= APPLY WHAT YOU READ =
• 1. Answer these questions using the passage on hippocampal place cells and goals:
(a) According to most neuroscientists, what does the firing of hippocampal place cells in an alert animal encode?
(b) Which two distinct spatial maps become apparent when the firing patterns are decomposed into different phases of the paradigm?
(c) In the navigation model the authors proposed, when do place cells that fire on the way to the goal get reactivated?
• 2. List every panel of Fig. 1D that the passage on hippocampal place cells and goals refers to, with what each panel shows.
• 3. Summarize the passage on hippocampal place cells and goals in two sentences.

= GIVEN PASSAGE =
-=-=-=-=-

The relation between the hippocampal spatial code and internal representations of goals has been a topic of discussions since the discovery of place cells. Today most neuroscientists agree that the firing of hippocampal place cells in an alert animal encodes for the generalized context in which the subject is situated rather than the spatial location only. This view is consistent with the so-called remapping phenomena: the hippocampus may exhibit very different spatial codes for the same environment in behavioral episodes that differ by their paradigms, and even in different phases of the same paradigm performed repeatedly. In particular, the generalized context encoded by place cells could include the prospect of reward.

The evidence presented by Hok et al. supports this position. When the firing patterns are decomposed into different phases of the paradigm (Fig. 1D), two distinct spatial maps become apparent: the foraging map (Fig. 1D, right panel) and the goal-zone map (Fig. 1D, small circle in the middle panel), rather than one persistent map with excess firing at the goal location (Fig. 1D, left panel). In fact, the foraging map shows no surplus activity at the goal-zone. We surmise that the goal-zone map only exists for a short temporal window as a global hippocampal state, when the rat expects a reward in the goal-zone, but not during the larger time interval labeled by the authors as "navigation". Given this assumption, this map would be limited in space simply because it is limited in time. The goal- zone map is only defined and makes sense for the small circle, exactly as the foraging map is defined and makes sense for the large circle. The fact that most cells show up on the goal-zone map follows from the general observation that most place cells active on one map typically fire on another map in the same environment.

This parsimonious explanation invites the hypothesis that the excessive goal-zone firing could play a functional role in learning how to navigate to the goal-zone. In the model of hippocampal navigation we recently proposed (Samsonovich & Ascoli, 2005), any CA1 cell with a place field in a familiar environment is potentially available as a goal cell. The model predicts that place cells that fire on the way to the (actual or potential) goal get reactivated when the goal location is reached, enabling reinforcement learning. Available data indicate that this necessary reactivation occurs during sharp waves. The finding of Hok et al. suggests that reactivation could happen during theta, possibly under circumstances specific to this paradigm. Interestingly, the authors noticed switching from theta-I to theta-II in the goal-zone, which in agreement with the observed synchrony of firing might be associated with sharp waves.

-=-=-=-=-

(Dataset entries)
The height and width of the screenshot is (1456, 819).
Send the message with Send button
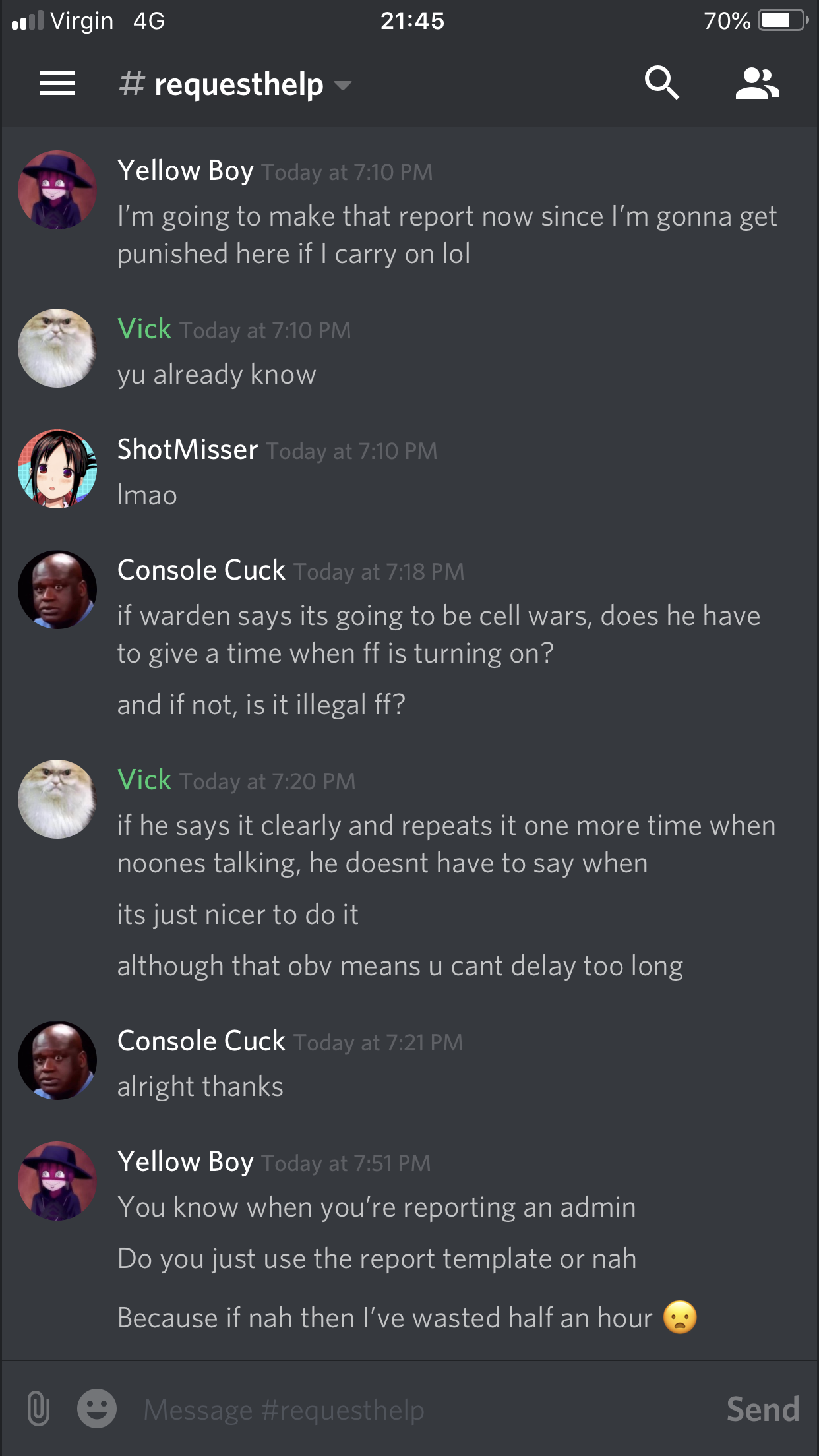click(x=763, y=1409)
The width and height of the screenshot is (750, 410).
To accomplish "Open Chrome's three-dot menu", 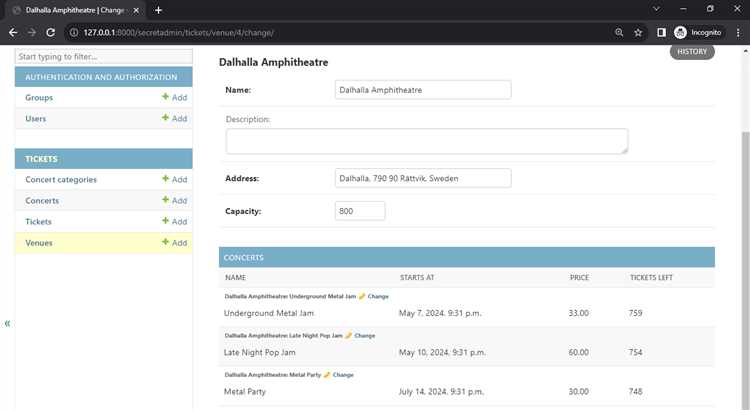I will click(x=738, y=33).
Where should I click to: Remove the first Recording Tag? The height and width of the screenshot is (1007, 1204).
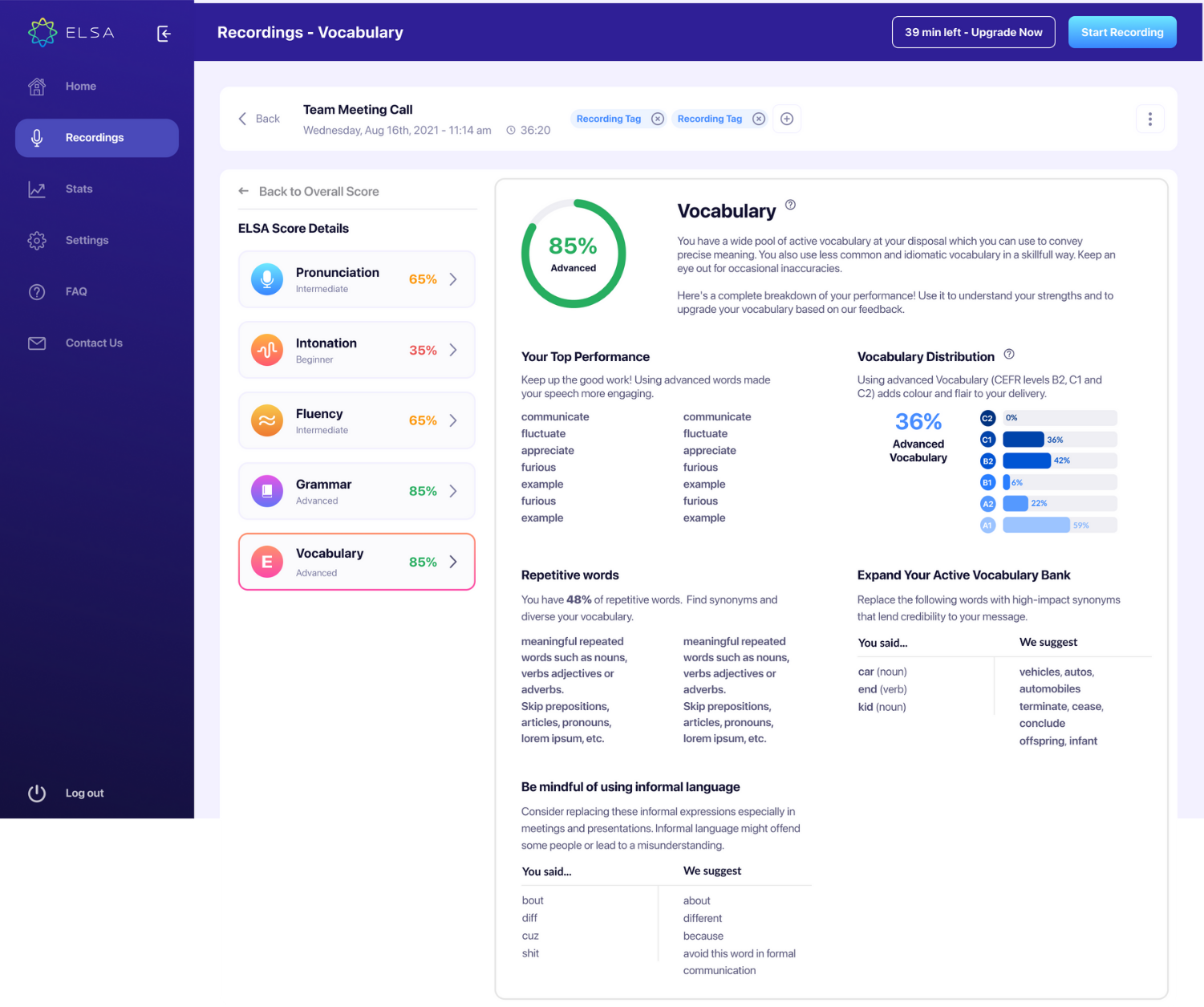tap(657, 118)
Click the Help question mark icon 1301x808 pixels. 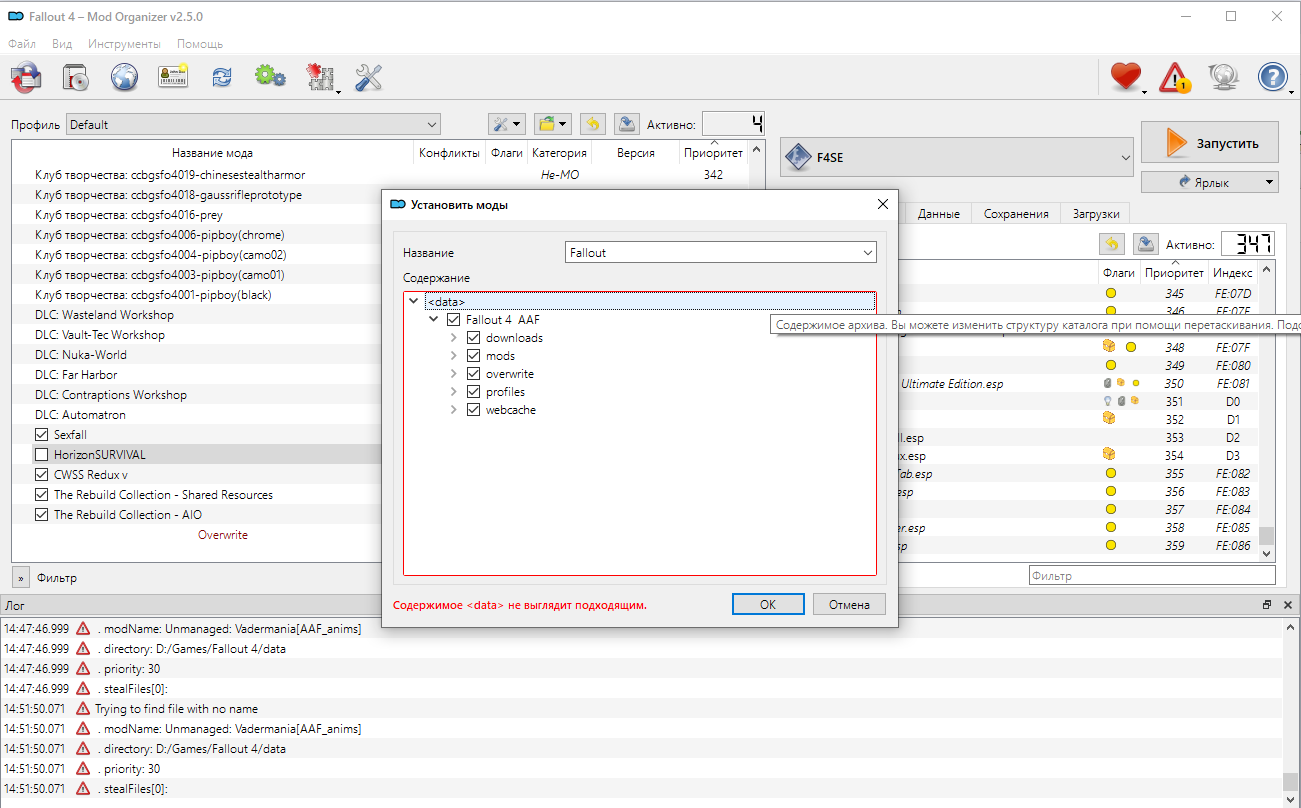(1272, 77)
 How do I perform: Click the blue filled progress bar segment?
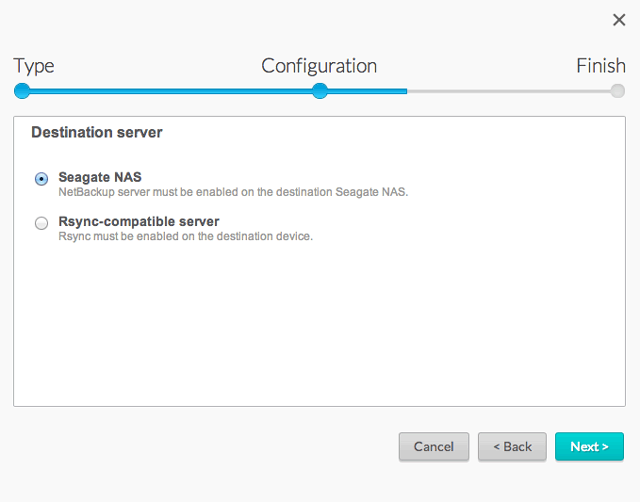[x=170, y=91]
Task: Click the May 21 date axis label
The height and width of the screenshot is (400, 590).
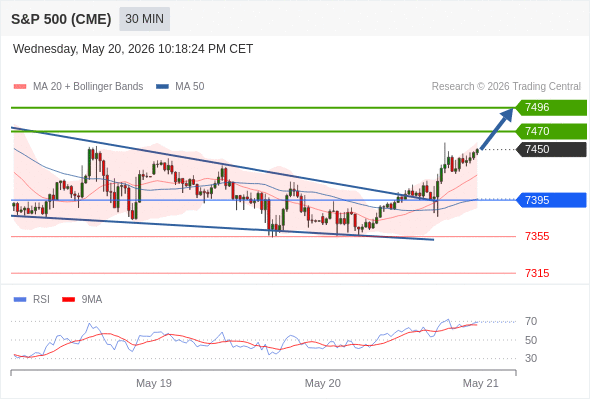Action: [x=481, y=383]
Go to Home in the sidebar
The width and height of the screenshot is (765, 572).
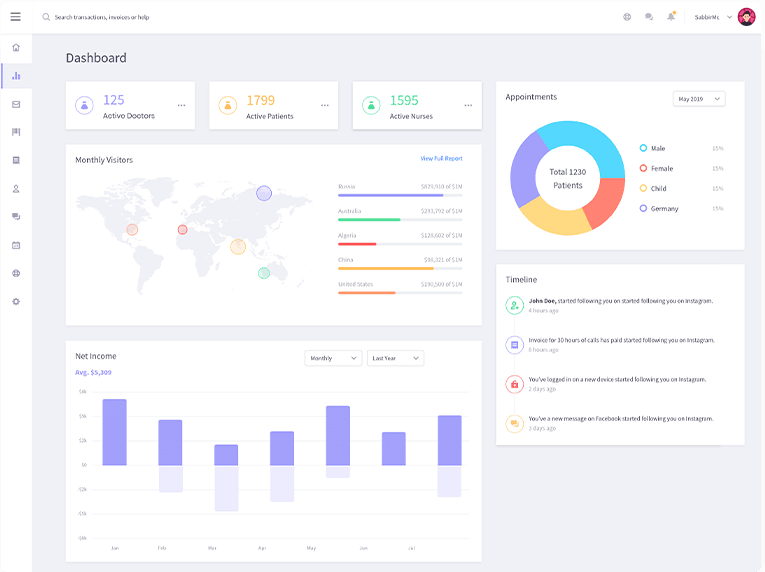pos(16,47)
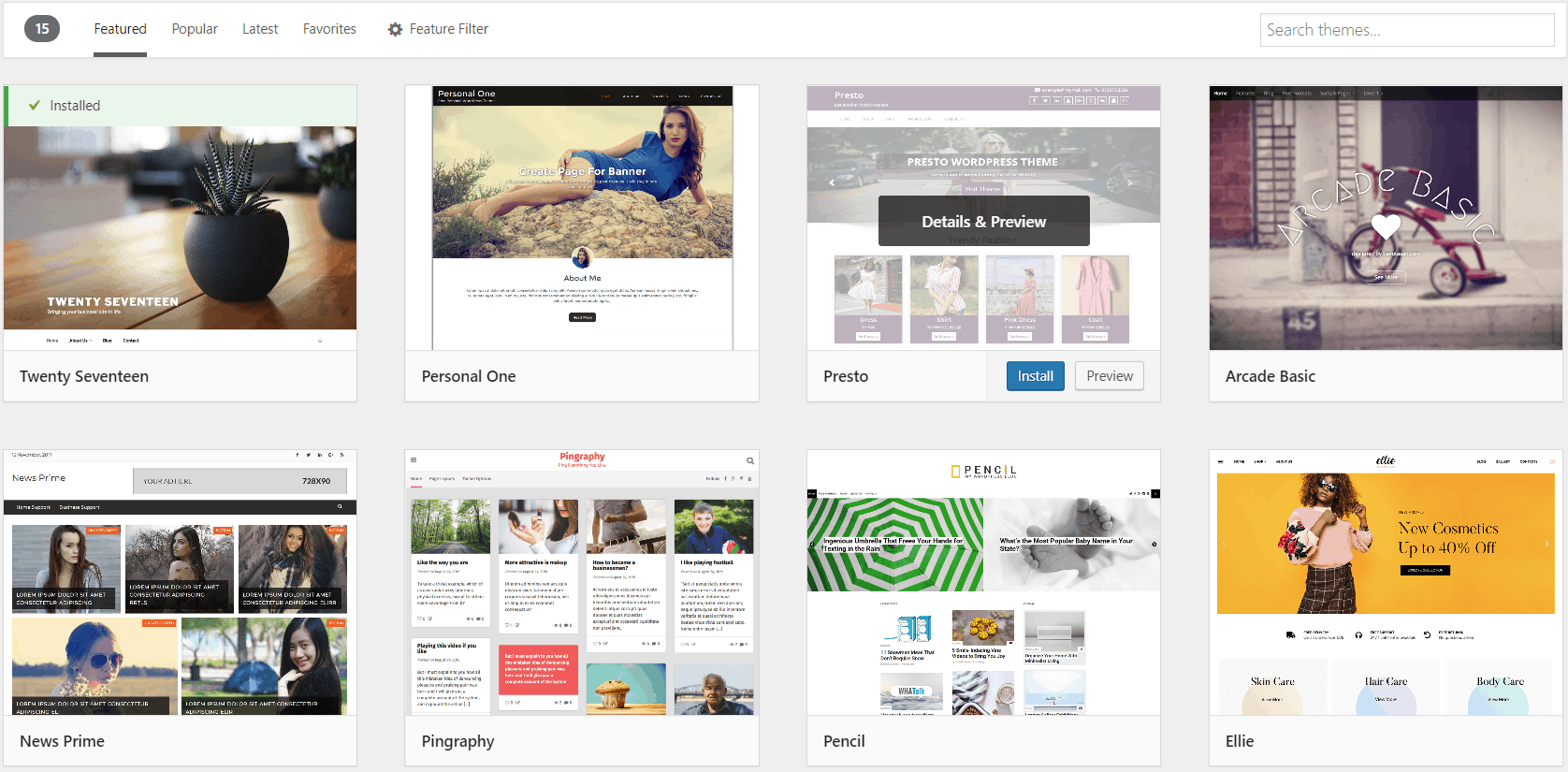Open the Ellie theme thumbnail

1386,583
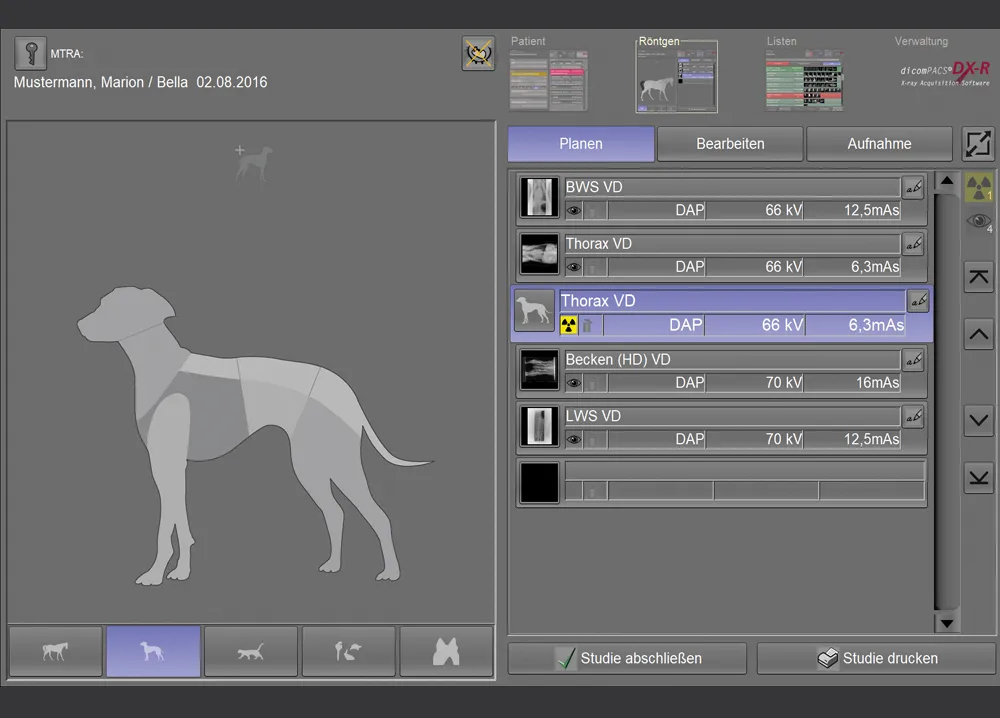The height and width of the screenshot is (718, 1000).
Task: Select the horse species icon
Action: click(55, 652)
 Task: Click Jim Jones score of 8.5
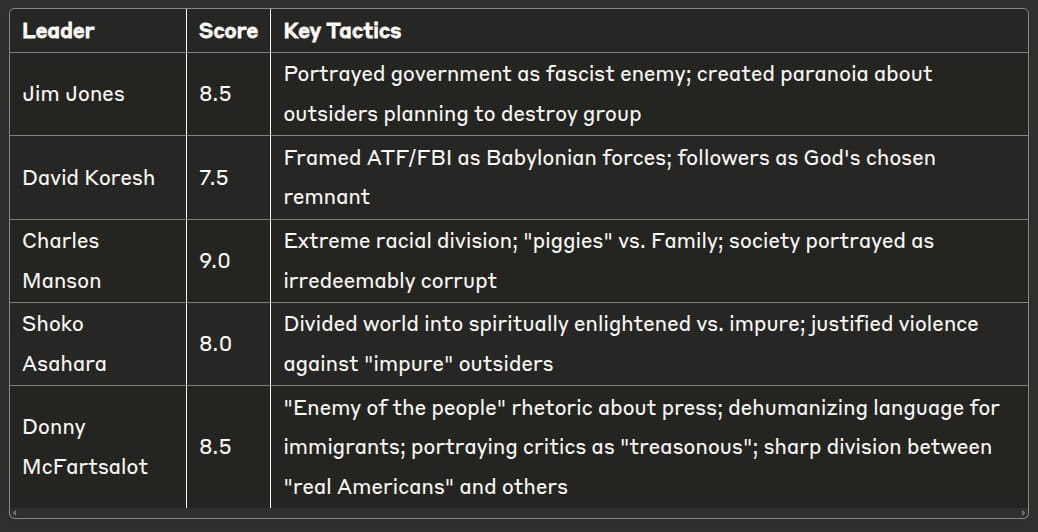click(215, 93)
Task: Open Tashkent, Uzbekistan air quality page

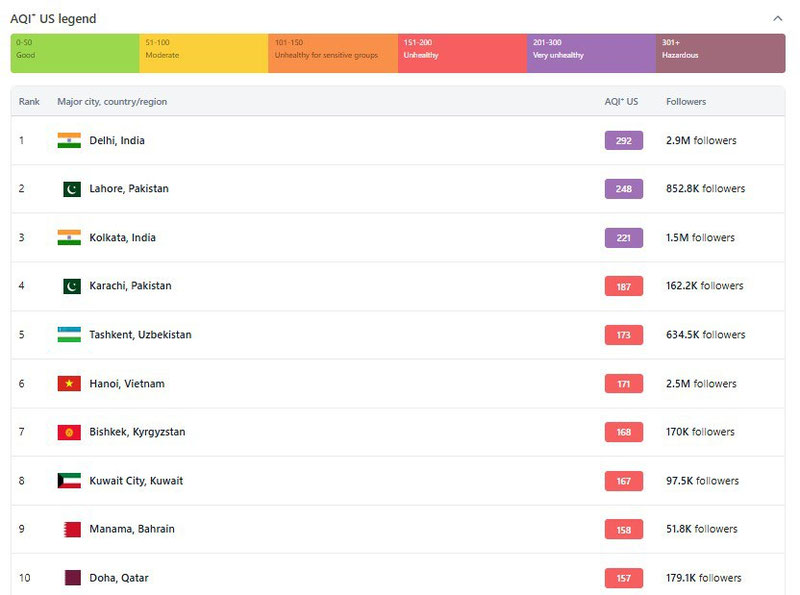Action: 140,335
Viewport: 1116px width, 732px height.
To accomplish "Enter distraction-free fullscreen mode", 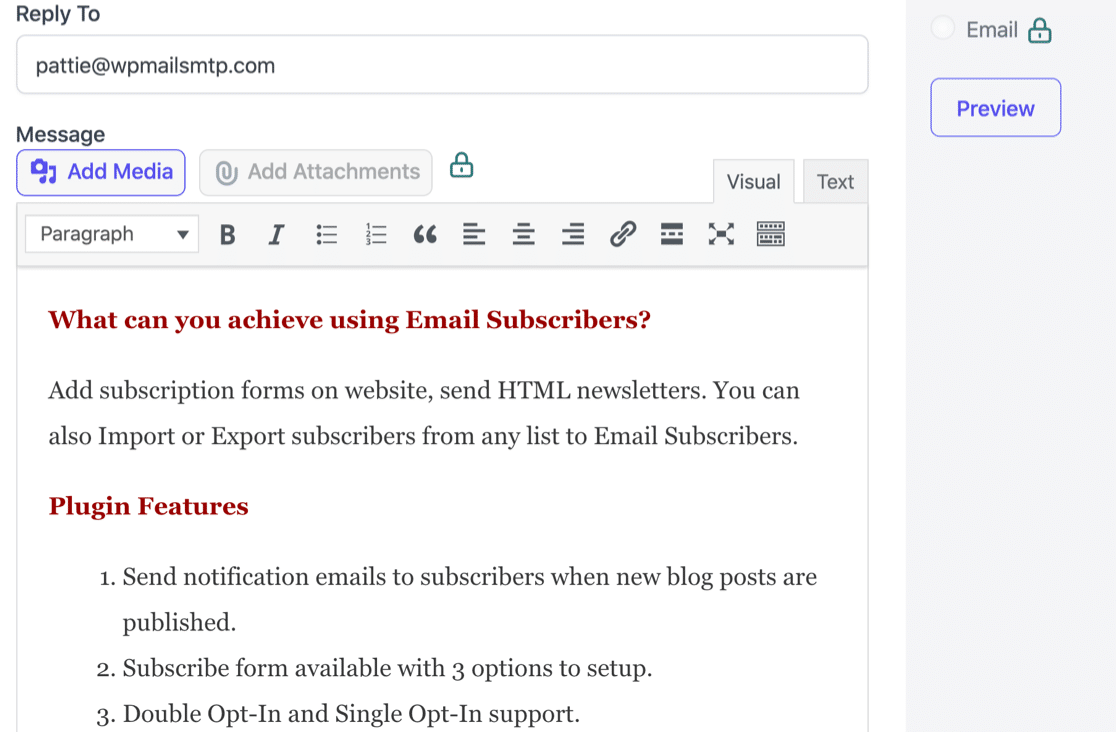I will tap(721, 234).
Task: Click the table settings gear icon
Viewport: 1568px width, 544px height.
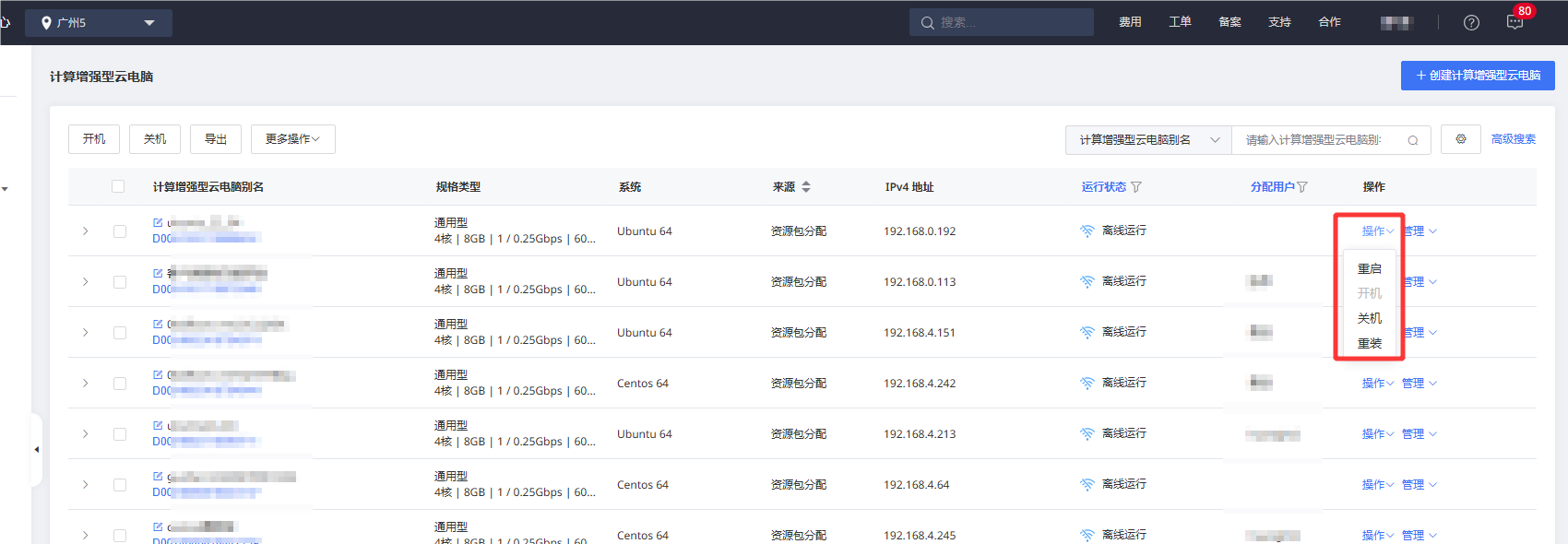Action: [1461, 139]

-=-=-=-=-

= TASK SOLUTIONS =
• 1.
(a) The generalized context in which the subject is situated, rather than the spatial location only.
(b) The foraging map and the goal-zone map.
(c) When the goal location is reached, which enables reinforcement learning.

• 2.
- Left panel: one persistent map with excess firing at the goal location
- Middle panel (small circle): the goal-zone map
- Right panel: the foraging map

• 3. Place cell firing is taken to encode the generalized context, which could include the prospect of reward, and the evidence of Hok et al. is read as showing two distinct maps, a foraging map and a goal-zone map, rather than one persistent map with excess firing at the goal. Under the navigation model of Samsonovich and Ascoli (2005), the excessive goal-zone firing could help in learning to navigate to the goal, since place cells that fire on the way are reactivated when the goal is reached, and the finding of Hok et al. suggests this reactivation could happen during theta as well as during sharp waves.